[PROBLEM STATEMENT] From the line that contains "Screen dimensions: 1551x740" through the line that contains "This screenshot has height=590, width=1230.", output every line of the listing below exactly and leave out all the rest.

RECORDS FOR THE TASK Start Marker

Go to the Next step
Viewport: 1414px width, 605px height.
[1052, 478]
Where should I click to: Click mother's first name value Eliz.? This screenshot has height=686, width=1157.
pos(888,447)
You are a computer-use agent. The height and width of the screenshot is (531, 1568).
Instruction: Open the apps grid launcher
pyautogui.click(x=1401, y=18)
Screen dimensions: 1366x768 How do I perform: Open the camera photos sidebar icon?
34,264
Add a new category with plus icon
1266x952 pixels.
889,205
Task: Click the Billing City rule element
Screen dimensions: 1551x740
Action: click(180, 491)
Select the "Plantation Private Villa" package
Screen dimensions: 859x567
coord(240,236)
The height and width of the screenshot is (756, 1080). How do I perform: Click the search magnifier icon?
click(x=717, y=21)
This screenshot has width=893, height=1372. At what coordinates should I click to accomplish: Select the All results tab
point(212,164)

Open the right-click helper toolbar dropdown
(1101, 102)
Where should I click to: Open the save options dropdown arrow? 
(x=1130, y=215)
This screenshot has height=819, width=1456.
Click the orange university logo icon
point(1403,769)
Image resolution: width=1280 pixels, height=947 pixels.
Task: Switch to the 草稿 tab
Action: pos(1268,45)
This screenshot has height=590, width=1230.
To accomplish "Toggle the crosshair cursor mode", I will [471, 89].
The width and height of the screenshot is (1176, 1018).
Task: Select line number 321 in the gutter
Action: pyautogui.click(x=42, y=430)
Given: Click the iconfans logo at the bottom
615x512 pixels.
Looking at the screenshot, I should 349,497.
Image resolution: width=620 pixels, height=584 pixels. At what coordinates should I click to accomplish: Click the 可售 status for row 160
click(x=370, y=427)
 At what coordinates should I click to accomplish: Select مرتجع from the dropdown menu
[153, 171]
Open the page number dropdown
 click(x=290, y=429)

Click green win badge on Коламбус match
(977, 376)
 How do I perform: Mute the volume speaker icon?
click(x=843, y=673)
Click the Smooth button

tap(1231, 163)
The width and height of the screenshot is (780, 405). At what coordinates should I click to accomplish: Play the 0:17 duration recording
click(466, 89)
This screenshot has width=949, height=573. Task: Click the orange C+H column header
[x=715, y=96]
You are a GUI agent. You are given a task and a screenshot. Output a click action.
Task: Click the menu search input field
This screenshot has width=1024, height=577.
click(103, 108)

RECORDS FOR THE TASK End Marker

[YOUR SOLUTION]
Screen dimensions: 1551x740
Action: click(180, 491)
Select the "Plantation Private Villa" package
Screen dimensions: 859x567
coord(240,236)
The height and width of the screenshot is (756, 1080). How do I perform: Click the search magnifier icon?
click(x=717, y=21)
This screenshot has width=893, height=1372. At what coordinates should I click to accomplish: Select the All results tab
point(212,164)

Open the right-click helper toolbar dropdown
(1101, 102)
Where should I click to: Open the save options dropdown arrow? 
(x=1130, y=215)
This screenshot has height=819, width=1456.
Click the orange university logo icon
point(1403,769)
Image resolution: width=1280 pixels, height=947 pixels.
Task: Switch to the 草稿 tab
Action: pos(1268,45)
This screenshot has height=590, width=1230.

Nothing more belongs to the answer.